Acupuncturists Needle|Chiropractic Board in Court

     
     AUSTIN (CN) – Acupuncturists sued the Texas chiropractic board, claiming it creates a “significant threat” to public safety by allowing chiropractors to do acupuncture.
     The Texas Association of Acupuncture and Oriental Medicine sued the Texas Board of Chiropractic Examiners and its executive director, Yvette Yarbrough, in Travis County Court.
     The needle people claim the back crunchers approved rules that specifically authorize chiropractors to practice acupuncture if they obtain the board’s approval.
     But the Texas Occupations Code has separate chapters governing the practice of acupuncture and chiropractic.
     “Though these rules were ostensibly promulgated in response to legislative amendments, they actually authorize a practice that is well beyond the statutory scope of chiropractic,” the 16-page complaint states. “The Chiropractic Chapter expressly limits chiropractic to matters affecting the spine and musculoskeletal system and specifically prohibits the use of needles, with a narrow exception for diagnostic blood draws.
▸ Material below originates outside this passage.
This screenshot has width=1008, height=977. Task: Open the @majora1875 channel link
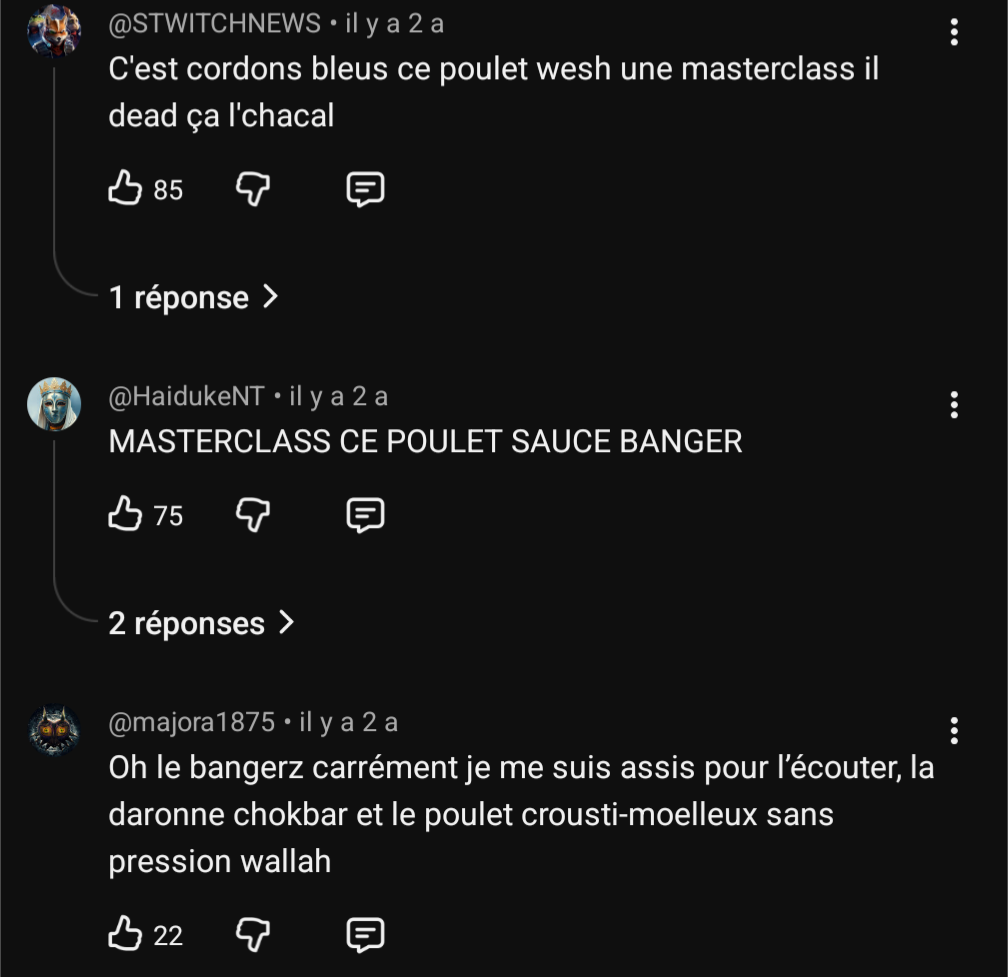click(191, 722)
Thus, the Chiropractic Board lacked statutory authority to enact these rules allowing chiropractors to use needles and practice acupuncture.” The acupuncturists says the Texas Legislature never gave chiropractors an exemption from the statutory ban on needles.
     “In fact, the Legislature has repeatedly refused to amend the Chiropractic Chapter to allow chiropractors to practice acupuncture,” the complaint states.
     “The Chiropractor Board apparently justifies its adoption of the challenged rules by latching onto the definition of acupuncture in the Acupuncture Chapter, which is ‘the nonsurgical insertion of an acupuncture needle.’ But nothing in the Chiropractor Chapter authorizes the board to import a definition from an entirely different chapter in order to determine – and indeed exceed – its governing chapter’s statutory scope.” The defendant TBCE requires chiropractors to complete only 100 hours of acupuncture training, while the plaintiff requires at least 1,800 hours of instruction and at least two terms of a resident course of instruction to be licensed. The plaintiff also requires training in bacteriology, meridian and point-locations, hygiene and public health.
     “Thus, the Chiropractic Board’s unlawful rules create a significant threat to public safety and health because chiropractors lack the education and training to safely perform the procedure of acupuncture,” the complaint states. “Further, acupuncturists are economically injured by the disparate training requirements between chiropractors and acupuncturists. As compared to chiropractors, acupuncturists are required to complete significantly more hours – at a much greater cost – in order to practice acupuncture.”
     Glenn Parker, acting executive director of the TBCE, told Courthouse News the dispute is not a new issue.
     “The board has allowed qualified doctors of chiropractic to include acupuncture within their legal scope of practice for many years,” Parker said.
     Previously known as the Texas Acupuncture Association, the plaintiff was founded in 1989, before acupuncture was legal in Texas, according to its website. It is the largest professional organization of licensed acupuncturists in the state.
     It seeks a declaration invalidating the TBCE’s acupuncture rules.
     It is represented by Craig Enoch with Enoch Kever in Austin.